**Problem requirements**.
Please return only the lines from the one holding "Subscribe (778, 791)" through the one holding "temporary chain link fences (371, 913)", exactly as they appear in the records below, both ends included.
Records provided section start
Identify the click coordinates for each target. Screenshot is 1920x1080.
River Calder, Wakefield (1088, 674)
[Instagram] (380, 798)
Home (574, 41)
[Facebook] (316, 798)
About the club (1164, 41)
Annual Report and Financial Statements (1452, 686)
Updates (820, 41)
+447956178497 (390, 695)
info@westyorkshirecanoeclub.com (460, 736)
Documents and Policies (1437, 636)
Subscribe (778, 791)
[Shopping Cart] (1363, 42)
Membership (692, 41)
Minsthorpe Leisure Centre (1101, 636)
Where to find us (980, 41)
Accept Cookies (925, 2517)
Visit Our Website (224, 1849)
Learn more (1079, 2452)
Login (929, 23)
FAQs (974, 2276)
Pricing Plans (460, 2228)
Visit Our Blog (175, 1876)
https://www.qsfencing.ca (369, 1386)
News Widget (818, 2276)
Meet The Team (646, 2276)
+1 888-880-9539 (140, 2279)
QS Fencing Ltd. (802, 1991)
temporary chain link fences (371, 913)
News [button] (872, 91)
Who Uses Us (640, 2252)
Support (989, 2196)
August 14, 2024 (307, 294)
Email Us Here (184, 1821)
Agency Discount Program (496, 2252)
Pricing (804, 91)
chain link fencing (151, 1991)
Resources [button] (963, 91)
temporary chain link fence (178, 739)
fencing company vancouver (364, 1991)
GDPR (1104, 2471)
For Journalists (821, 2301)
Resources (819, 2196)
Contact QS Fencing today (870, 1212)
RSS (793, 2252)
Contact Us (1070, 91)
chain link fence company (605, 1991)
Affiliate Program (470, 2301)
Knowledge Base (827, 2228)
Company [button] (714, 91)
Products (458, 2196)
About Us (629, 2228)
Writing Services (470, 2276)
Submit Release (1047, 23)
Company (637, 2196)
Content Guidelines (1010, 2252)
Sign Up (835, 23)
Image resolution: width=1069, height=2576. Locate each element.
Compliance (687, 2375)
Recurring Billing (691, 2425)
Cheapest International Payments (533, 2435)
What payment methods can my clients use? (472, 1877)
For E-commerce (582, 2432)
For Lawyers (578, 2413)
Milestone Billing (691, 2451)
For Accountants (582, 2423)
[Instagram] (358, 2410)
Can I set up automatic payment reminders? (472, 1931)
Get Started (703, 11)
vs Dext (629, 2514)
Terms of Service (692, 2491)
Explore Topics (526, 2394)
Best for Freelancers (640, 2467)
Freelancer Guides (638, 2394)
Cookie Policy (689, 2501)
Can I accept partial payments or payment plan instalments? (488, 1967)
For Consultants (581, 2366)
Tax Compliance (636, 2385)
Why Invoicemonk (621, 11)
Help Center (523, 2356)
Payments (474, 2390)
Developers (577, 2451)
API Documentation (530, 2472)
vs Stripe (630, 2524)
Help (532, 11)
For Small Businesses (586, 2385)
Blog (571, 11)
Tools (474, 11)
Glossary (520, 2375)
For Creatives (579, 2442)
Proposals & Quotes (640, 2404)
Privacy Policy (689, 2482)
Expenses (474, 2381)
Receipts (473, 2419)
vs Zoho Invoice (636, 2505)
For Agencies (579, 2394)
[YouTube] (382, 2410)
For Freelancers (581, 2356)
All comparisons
Records provided section end
**Problem solution**.
Subscribe (778, 791)
[Shopping Cart] (1363, 42)
Membership (692, 41)
Minsthorpe Leisure Centre (1101, 636)
Where to find us (980, 41)
Accept Cookies (925, 2517)
Visit Our Website (224, 1849)
Learn more (1079, 2452)
Login (929, 23)
FAQs (974, 2276)
Pricing Plans (460, 2228)
Visit Our Blog (175, 1876)
https://www.qsfencing.ca (369, 1386)
News Widget (818, 2276)
Meet The Team (646, 2276)
+1 888-880-9539 (140, 2279)
QS Fencing Ltd. (802, 1991)
temporary chain link fences (371, 913)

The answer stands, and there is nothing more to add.